Role in the Energy Transition

In 2018, commercial aviation accounted for roughly 2.5 percent of global CO₂ emissions and as much as 3.5 percent of warming when non-CO₂ impacts on climate were included.^[9] The share of global greenhouse gas (GHG) emissions from the commercial aviation sector is growing. According to the International Energy Agency (IEA), the industry is not on track to meet decarbonization goals.^[10] Achieving the level of decarbonization that will be necessary to avert the worst effects of climate change will require a variety of new technologies, many of which are not yet commercially available.
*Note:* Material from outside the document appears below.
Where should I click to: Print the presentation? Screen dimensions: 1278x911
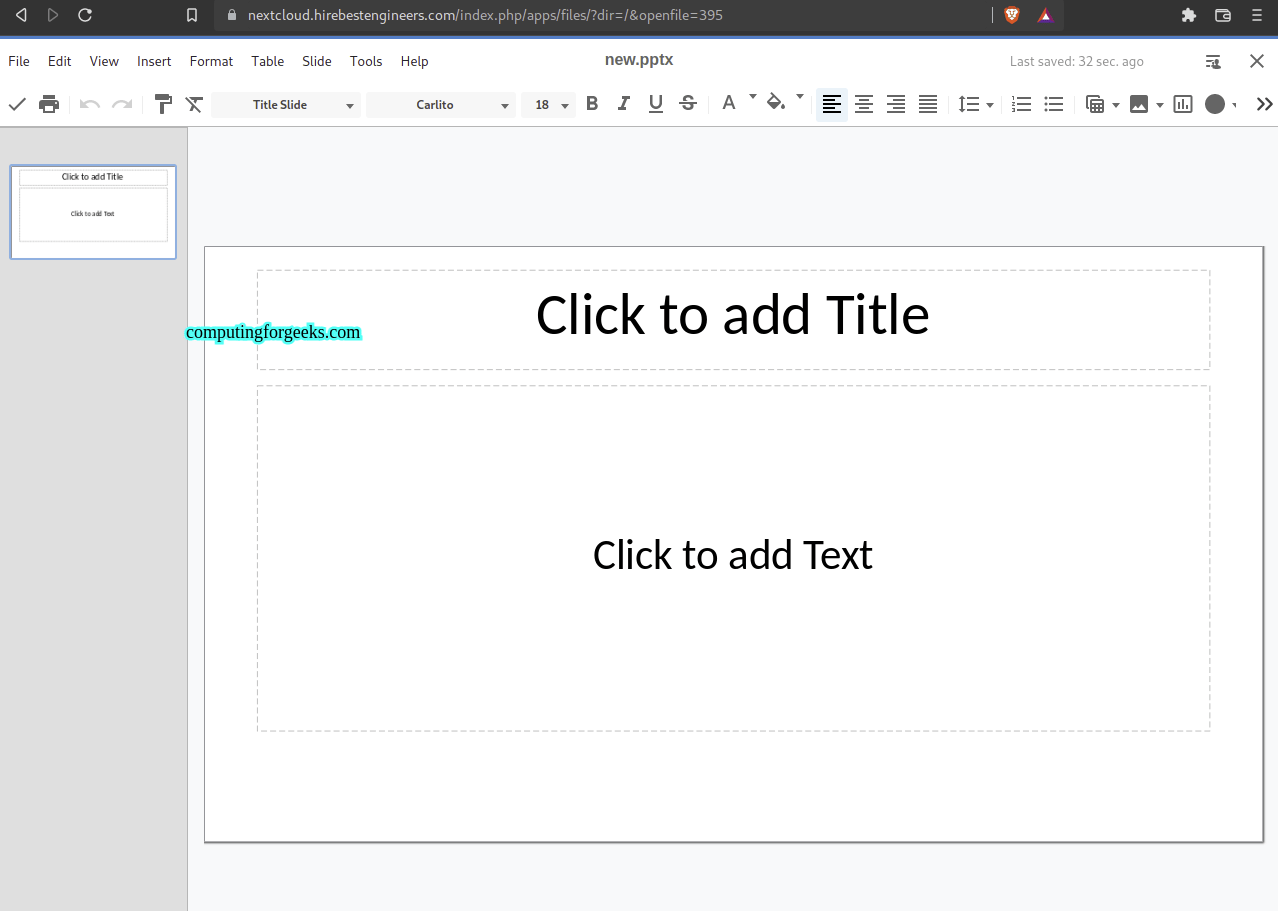click(x=49, y=104)
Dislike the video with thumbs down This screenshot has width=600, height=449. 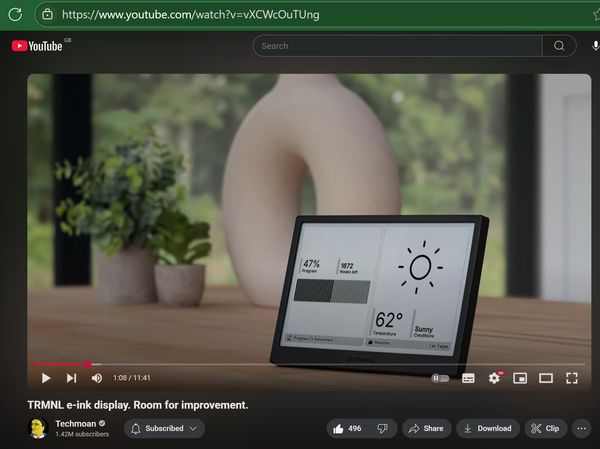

Hydrogen is considered a promising alternative to traditional jet fuel mainly due to its high specific energy. Hydrogen-powered aircraft could have fewer range limitations compared with electric aircraft and can be suitable for anything from smaller commuter flights to medium-haul aircraft.^[11] A recent analysis by the International Council for Clean Transportation (ICCT) finds that hydrogen-powered aircraft models expected to enter service in 2035 could serve as much as one-third of passenger aviation traffic.^[12] Table 1 illustrates where the main low- and zero-carbon technologies for aviation could be deployed in the commercial aviation sector.

Table 1: Where low- and zero-carbon technologies could be deployed in commercial aviation^[13]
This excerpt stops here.